そうなると大量に売らねばならず、ノアのフロントマスクは、売れ筋路線のオラオラ顔で進化させた。ヴォクシーは個性化をさらに進めて、従来のミニバンに興味を持たなかった新たなユーザー層の獲得に乗り出した。
これだけでは弱いので、スマホを使って車庫入れの操作ができたり、渋滞時に手離しでも運転支援機能が作動したりする最新機能も盛り込んだ。従来型のヴォクシー&ノアは膨大に売れたから保有台数も多く、これらの先進装備を効果的に訴求すれば、新型への乗り替えも促しやすい。
新型ヴォクシー&ノアがここまで周到な開発を行うと、ステップワゴンとしては真っ向勝負を避けたい。そこで30%のユーザーを獲得する顔立ちに仕上げた。
■販売店も納得できない「オデッセイはなぜ消えた」
このほかのホンダでは、オデッセイが狭山工場の閉鎖に伴い、生産を終えてしまった。工場は商品を生産する設備だから、商品の終了に伴って工場を閉めるなら理解できるが、オデッセイは逆だ。
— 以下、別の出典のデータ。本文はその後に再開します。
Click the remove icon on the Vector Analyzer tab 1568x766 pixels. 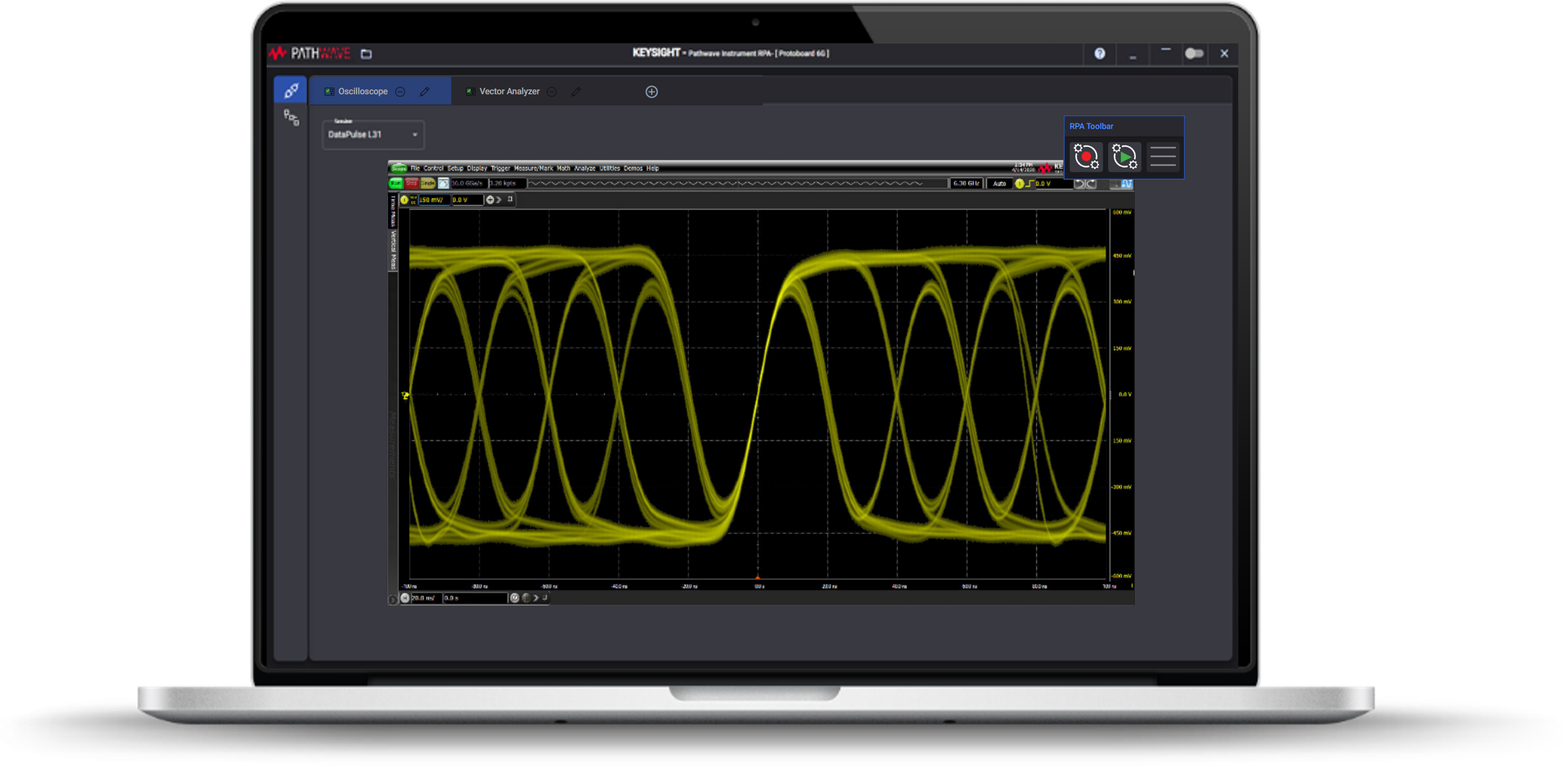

しかもオデッセイは、2020年11月にフロントマスクを大幅に刷新するマイナーチェンジを行い、2021年1~12月の対前年比は、218%の大幅な増加になった。1カ月の平均登録台数は1762台だから、クラウンやCX-5と同等に売られている。売れ筋価格帯が350万~450万円の高価格車としては、立派な売れゆきで、オデッセイを乗り継ぐユーザーの期待にも応えた。
それをマイナーチェンジの約1年後には生産を終えている。これについて、ホンダの販売店からは次のようなコメントが聞かれた。
「オデッセイは知名度が高く、愛着を持って使うお客様も多い。価格が高いのに販売は堅調だから、販売店の売り上げにも貢献している。従ってオデッセイをやめる理由がわからない。ステップワゴンのように、(寄居工場などに)生産拠点を移せばいいだろう」。